Apple Ebook Price Fixing Trial Starts Monday, Steve Jobs to be Star Witness for Government
Posted on June 2, 2013
The New York Times reports that tomorrow morning, Apple goes to trial to defend itself against the U.S. government's allegations of ebook price fixing between Apple and most of the major U.S. book publishers including Penguin, HarperCollins, Simon & Schuster, Macmillan and Hachette Book Group. All of the book publishers have settled. The case will be heard in front of a judge in U.S. District Court in Manhattan and is expected to last three weeks. It's a bench trial, which means there is no jury. The judge will hear the evidence and decide the case.
The star witness for the U.S. Justice Department is the late Steve Jobs, who left a paper trail a mile wide with emails between him and the major book publishers discussing how to conspire against Amazon.com and and fix the price of ebooks at a higher rate than the $9.99 that Amazon.com was charging at the time. The government will also use Jobs' words to his official biographer Walter Isaacson to make its case.

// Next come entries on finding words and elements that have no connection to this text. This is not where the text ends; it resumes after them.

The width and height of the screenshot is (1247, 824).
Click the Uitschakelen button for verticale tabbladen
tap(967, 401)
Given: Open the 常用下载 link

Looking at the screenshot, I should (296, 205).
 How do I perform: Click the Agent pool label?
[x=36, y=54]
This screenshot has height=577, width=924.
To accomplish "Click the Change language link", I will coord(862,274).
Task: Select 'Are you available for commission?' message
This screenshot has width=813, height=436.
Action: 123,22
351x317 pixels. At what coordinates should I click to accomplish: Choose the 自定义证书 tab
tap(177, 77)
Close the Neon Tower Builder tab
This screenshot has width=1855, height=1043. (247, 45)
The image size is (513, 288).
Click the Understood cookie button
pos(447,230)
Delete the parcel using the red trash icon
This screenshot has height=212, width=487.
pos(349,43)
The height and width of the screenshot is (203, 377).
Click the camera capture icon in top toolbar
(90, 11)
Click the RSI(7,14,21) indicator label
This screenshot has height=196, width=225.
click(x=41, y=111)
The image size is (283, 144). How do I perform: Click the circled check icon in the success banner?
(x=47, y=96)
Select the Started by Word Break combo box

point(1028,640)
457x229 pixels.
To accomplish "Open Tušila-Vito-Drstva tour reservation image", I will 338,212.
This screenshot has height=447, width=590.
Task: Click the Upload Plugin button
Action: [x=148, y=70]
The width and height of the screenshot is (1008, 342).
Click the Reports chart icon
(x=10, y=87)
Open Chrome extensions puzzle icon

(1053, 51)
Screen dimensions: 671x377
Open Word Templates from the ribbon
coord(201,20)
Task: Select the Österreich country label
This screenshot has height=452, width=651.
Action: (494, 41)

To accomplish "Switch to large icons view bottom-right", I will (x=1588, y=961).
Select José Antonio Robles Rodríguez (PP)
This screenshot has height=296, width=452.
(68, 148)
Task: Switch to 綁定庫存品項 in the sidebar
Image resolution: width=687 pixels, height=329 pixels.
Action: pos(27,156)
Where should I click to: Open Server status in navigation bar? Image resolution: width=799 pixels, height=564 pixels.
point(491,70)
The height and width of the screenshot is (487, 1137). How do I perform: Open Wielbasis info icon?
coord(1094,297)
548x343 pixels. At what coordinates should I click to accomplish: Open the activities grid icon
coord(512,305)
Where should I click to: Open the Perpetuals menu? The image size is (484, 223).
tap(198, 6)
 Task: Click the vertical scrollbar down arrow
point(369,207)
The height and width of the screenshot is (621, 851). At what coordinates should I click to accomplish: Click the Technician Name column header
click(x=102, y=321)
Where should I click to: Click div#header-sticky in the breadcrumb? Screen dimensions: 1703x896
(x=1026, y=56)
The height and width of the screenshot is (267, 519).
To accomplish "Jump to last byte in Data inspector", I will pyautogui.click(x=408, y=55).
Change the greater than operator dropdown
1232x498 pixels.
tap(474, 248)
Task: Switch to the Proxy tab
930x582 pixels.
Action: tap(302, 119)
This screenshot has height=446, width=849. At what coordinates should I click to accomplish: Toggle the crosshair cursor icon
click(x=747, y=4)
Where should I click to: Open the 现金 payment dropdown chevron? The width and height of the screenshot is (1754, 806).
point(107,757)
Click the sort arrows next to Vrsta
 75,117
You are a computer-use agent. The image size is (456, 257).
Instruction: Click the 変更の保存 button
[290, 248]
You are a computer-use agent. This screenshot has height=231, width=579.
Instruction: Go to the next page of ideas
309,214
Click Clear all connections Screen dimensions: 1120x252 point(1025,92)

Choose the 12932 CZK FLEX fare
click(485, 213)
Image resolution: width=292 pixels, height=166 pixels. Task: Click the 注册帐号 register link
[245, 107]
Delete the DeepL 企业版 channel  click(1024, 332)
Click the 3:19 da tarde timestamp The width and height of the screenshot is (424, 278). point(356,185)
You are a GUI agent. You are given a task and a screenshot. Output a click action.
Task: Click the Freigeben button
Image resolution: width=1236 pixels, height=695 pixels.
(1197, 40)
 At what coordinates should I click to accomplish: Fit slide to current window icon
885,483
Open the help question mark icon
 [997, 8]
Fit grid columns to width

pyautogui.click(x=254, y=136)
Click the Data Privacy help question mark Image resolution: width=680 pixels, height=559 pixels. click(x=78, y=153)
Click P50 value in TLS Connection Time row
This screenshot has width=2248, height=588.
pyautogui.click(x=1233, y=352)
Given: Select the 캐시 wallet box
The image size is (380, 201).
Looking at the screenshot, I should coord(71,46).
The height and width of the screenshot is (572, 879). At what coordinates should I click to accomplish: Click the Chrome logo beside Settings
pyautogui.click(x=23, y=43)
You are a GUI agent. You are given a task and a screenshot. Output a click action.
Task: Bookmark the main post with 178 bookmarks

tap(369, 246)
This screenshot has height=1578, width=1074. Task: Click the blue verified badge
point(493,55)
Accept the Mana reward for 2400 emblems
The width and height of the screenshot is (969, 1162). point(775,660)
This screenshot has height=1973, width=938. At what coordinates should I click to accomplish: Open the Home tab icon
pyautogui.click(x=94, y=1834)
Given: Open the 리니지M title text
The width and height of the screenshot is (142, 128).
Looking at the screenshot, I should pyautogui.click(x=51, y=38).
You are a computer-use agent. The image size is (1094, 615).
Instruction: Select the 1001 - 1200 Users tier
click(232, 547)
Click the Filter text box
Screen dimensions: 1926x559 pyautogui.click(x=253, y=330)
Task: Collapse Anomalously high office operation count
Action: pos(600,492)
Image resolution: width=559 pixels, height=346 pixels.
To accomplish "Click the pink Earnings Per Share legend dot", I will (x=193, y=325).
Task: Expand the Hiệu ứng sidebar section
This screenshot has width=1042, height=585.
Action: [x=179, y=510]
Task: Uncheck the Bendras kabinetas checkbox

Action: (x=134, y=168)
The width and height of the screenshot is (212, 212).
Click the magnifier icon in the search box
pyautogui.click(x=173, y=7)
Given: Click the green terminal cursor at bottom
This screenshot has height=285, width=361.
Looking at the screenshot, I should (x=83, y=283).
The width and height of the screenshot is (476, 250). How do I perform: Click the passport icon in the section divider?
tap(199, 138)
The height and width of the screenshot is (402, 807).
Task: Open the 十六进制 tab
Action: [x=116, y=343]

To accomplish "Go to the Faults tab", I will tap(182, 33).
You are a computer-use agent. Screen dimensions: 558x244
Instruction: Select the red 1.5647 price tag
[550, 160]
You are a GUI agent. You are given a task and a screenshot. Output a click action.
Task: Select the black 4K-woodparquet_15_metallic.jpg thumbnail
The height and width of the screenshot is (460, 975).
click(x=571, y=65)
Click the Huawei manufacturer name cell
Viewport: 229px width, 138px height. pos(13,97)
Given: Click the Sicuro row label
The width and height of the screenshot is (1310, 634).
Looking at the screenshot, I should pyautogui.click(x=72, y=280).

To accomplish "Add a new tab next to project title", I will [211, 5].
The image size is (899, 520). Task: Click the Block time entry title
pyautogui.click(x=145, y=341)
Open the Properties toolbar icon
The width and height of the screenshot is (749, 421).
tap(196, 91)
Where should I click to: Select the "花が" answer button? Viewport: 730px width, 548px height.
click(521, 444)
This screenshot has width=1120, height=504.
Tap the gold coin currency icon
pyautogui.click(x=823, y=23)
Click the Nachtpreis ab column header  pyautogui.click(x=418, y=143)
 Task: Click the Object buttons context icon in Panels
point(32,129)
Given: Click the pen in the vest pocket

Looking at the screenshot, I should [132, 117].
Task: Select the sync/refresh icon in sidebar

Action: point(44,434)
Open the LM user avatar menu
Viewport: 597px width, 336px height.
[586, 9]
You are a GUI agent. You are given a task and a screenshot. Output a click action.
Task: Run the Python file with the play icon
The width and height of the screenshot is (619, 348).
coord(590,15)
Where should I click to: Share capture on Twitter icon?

The Times quotes an email from Jobs to James Murdoch of News Corp., which owns HarperCollins, in which Jobs says that the new iPad would sell more units in a few weeks than the total number of Kindles Amazon had sold to date. He then urges Murdoch, "Throw in with Apple and see if we can all make a go of this to create a real mainstream ebooks market at $12.99 and $14.99." And that's just one of the emails Jobs wrote.
Apple CEO Tim Cook says he will not settle because Apple is being asked to say Apple did something wrong, and it did not. But Judge Denise Cote seems inclined to disagree with Cook. In a preliminary hearing in May Judge Cote stated, "I believe that the government will be able to show at trial direct evidence that Apple knowingly participated in and facilitated a conspiracy to raise prices of e-books, and that the circumstantial evidence in this case, including the terms of the agreements, will confirm that."
This is not a good sign for Apple. After a trial judge makes a comment like that, most trial attorneys would call the other side and talk settlement. But Cook says that is not going to happen.